Required task 1
From the entries below, copy out the stretch from the line that contains "location of Accepteren." through the line that contains "coordinates (620, 273).", character for character, and nothing else.
::: Document
11th President of Indiana State University
- In office July 31, 2008 – January 2, 2018
- Preceded by: Lloyd Benjamin
- Succeeded by: Deborah J. Curtis

12th President of Fairmont State University
- In office February 2001 – 2008
- Preceded by: Janet Dudley-Eshbach
- Succeeded by: Thomas Krepel

Personal details
- Born: 1949 or 1950 (age 76–77) Portage la Prairie, Manitoba, Canada
- Education: Montana College of Mineral Science and Technology (BS); University of Tulsa (MS); Michigan State University (PhD);
- Fields: Chemistry
- Workplaces: Montana Technological University; Fairmont State University; Indiana State University;
- Thesis: The thermodynamics of carbon in nickel-based multicomponent solid solutions (1978)

= Daniel J. Bradley =

Canadian-American university president

Daniel Joseph Bradley is a Canadian-American university administrator, professor, chemist, and petroleum engineer. Since July 2008, he has served as president of Indiana State University. Before that, he served as president of Fairmont State University, beginning in February 2001. He was previously a professor at Montana Tech of the University of Montana where he held several ranking positions as department head, dean, and vice-chancellor.

Bradley's scientific research has focused on thermodynamics and the properties of electrolytes as well as other aqueous solutions. In 1979, he published a paper with Kenneth Pitzer describing the relative permittivity of water at specified ranges of temperature and pressure. It contained what has come to be known as the Bradley-Pitzer equation which has been frequently used by scientists to calculate the coefficients in the Debye–Hückel equation.

== Biography ==

=== Early life ===
Bradley was born in Portage la Prairie, Manitoba, Canada. When he was seven years old, his family moved to California. After serving in the United States Army, Bradley entered Michigan State University. In 1973, he graduated with a bachelor's degree in Physical Chemistry. He went on to pursue graduate school at the university, earning a doctorate in 1978.
::::::
::: Dataset excerpts
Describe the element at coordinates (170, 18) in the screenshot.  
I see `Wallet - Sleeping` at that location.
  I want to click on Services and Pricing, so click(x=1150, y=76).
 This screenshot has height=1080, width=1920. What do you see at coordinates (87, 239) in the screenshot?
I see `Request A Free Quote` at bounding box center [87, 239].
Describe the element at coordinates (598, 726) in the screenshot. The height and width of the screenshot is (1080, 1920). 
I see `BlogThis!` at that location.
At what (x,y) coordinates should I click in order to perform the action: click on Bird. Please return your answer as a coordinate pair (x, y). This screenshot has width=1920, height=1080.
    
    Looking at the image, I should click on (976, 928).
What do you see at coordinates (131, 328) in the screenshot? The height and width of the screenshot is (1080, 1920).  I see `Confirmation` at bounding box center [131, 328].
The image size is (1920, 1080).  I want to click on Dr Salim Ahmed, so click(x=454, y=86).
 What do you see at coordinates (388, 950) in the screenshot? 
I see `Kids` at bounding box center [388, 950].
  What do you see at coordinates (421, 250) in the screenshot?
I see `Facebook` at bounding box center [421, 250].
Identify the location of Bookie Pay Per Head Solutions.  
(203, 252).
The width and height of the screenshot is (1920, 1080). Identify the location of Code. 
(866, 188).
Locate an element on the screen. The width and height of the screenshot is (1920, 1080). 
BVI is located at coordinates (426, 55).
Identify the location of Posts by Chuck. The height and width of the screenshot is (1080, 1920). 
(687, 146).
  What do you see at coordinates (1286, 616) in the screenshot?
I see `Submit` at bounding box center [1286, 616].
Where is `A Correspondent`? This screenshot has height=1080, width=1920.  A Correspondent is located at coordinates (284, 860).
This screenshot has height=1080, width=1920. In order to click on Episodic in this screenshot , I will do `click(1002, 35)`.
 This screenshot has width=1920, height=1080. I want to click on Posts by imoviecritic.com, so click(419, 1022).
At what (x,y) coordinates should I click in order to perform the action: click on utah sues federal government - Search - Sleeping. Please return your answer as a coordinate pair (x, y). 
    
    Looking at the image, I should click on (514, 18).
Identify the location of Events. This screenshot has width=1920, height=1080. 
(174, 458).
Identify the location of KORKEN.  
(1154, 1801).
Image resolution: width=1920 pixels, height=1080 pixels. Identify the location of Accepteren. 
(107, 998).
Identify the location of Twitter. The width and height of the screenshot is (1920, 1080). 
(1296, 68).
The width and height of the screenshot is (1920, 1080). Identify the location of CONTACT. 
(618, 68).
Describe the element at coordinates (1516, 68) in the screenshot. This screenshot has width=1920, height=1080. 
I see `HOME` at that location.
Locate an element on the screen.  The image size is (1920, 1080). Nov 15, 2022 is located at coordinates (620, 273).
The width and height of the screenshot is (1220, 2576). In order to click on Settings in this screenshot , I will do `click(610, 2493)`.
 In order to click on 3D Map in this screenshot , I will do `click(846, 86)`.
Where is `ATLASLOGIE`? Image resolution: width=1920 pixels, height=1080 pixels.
::::::
Required task 2
Answer from the Daniel J. Bradley article:
(a) In what town was Bradley born?
(b) With whom did he publish the 1979 paper on the relative permittivity of water?
(c) Who succeeded him as president of Indiana State University?

Task solution 1
Image resolution: width=1920 pixels, height=1080 pixels. Identify the location of Accepteren. 
(107, 998).
Identify the location of Twitter. The width and height of the screenshot is (1920, 1080). 
(1296, 68).
The width and height of the screenshot is (1920, 1080). Identify the location of CONTACT. 
(618, 68).
Describe the element at coordinates (1516, 68) in the screenshot. This screenshot has width=1920, height=1080. 
I see `HOME` at that location.
Locate an element on the screen.  The image size is (1920, 1080). Nov 15, 2022 is located at coordinates (620, 273).

Task solution 2
(a) Portage la Prairie, Manitoba, Canada
(b) Kenneth Pitzer
(c) Deborah J. Curtis